Indigenous Resistance Day
The Day Of Indigenous Resistance is a holiday that’s observed on the 12th of October in some Latin American countries. While many people around the world celebrate Christopher Columbus “discovering” the Americas on this day, this holiday disagrees that he discovered anything since people were already living in these places.
It also highlights the horror that Columbus’ discovery of the Americas caused for the indigenous population — a population that suffered under European colonization.
The History Of The Day Of Indigenous Resistance
Some indigenous people began to demand their rights during the 1980s and this prompted the United Nations to declare October 12, 1992, as the International Day of Indigenous Peoples, and this came into direct opposition to Spain’s idea of having October 12th named International Day of America’s Discovery.

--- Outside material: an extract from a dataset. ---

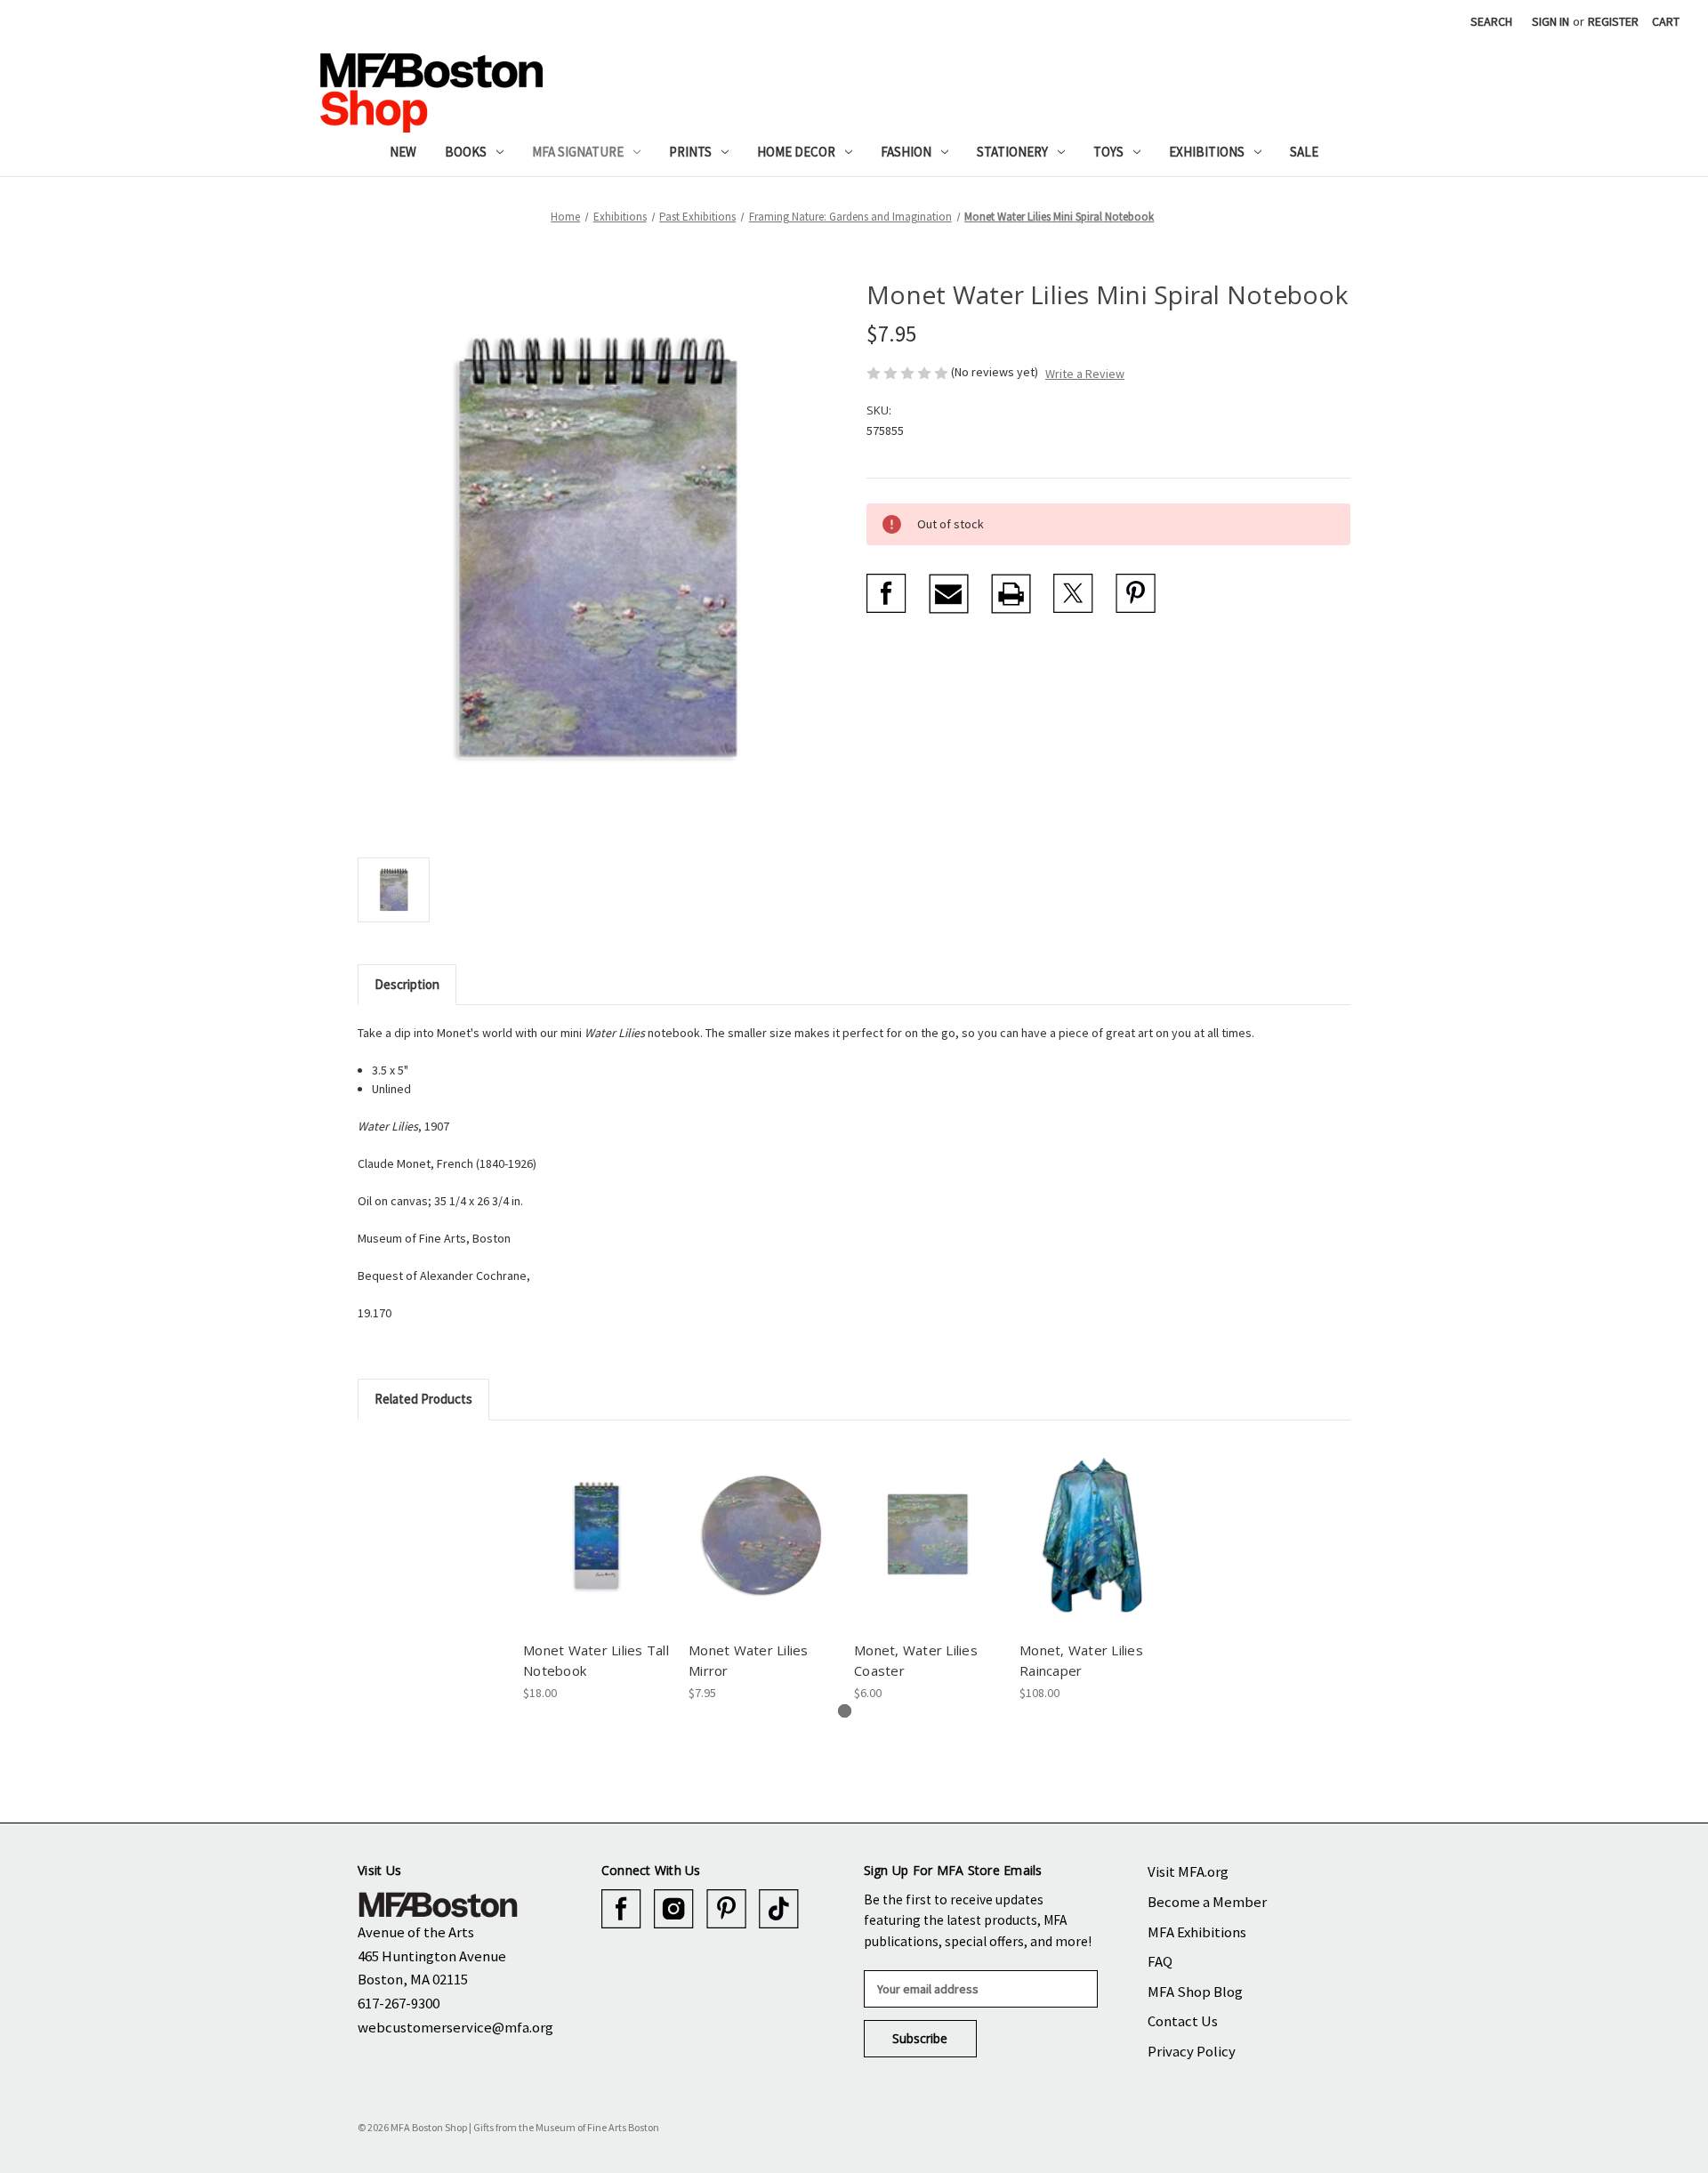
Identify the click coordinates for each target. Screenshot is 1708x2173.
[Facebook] (886, 594)
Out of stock (596, 1550)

In many Latin American countries, this holiday grew out of a previous holiday known as the Day of the Race or Dia de la Raza. This holiday served as an alternative to Columbus Day — a holiday that commemorates Christopher Columbus’s arrival to the New World.
Day of the Race was a way for indigenous populations in Argentina, Chile, Costa Rica, Colombia, Ecuador, El Salvador, Honduras, Nicaragua, Uruguay, Venezuela, the Philippines, and Mexico to celebrate the people, culture, and traditions of indigenous peoples.
Although the Day of the Race is still celebrated in some places, in many places, the day began to be known as The Day of Indigenous Resistance towards the end of the 1990s and the beginning of the 2000s.
Under Hugo Chavez’s administration, in 2002, Venezuela decided to enact the Day of Indigenous Resistance. The holiday had been previously known as the Day of Race, but President Chavez decided that the name was racist, pejorative, and discriminatory.
In 2004, the legislature of Argentina failed to enact this holiday and instead opted to create the Day of Respect for Cultural Diversity. In 2007, Nicaragua also decided to enact a Day of Indigenous Resistance.
The Effect Of European Colonization In The Americas
During the 14th century, the Americas were a place that sustained great empires with over 60 million people. But this changed during the end of the 15th century when Europeans first set foot in the Americas and decimated native populations.
Thanks to the diseases that Europeans brought with them to the Americas, and for which the native populations had no natural resistance, millions of indigenous people died during what’s been known as the Great Dying.
During this period approximately 95% of the indigenous population was annihilated. And this isn’t even mentioning the fact that indigenous people were targeted with brutality and even sold into slavery.
Observing The Day Of Indigenous Resistance
People wishing to observe this holiday can do so in several different ways. For one, they can learn the history of indigenous peoples around the world and learn about how disastrous it was for these people when they came into contact with European powers. The next thing that a person can do is to celebrate and honor the traditions and customs of indigenous people.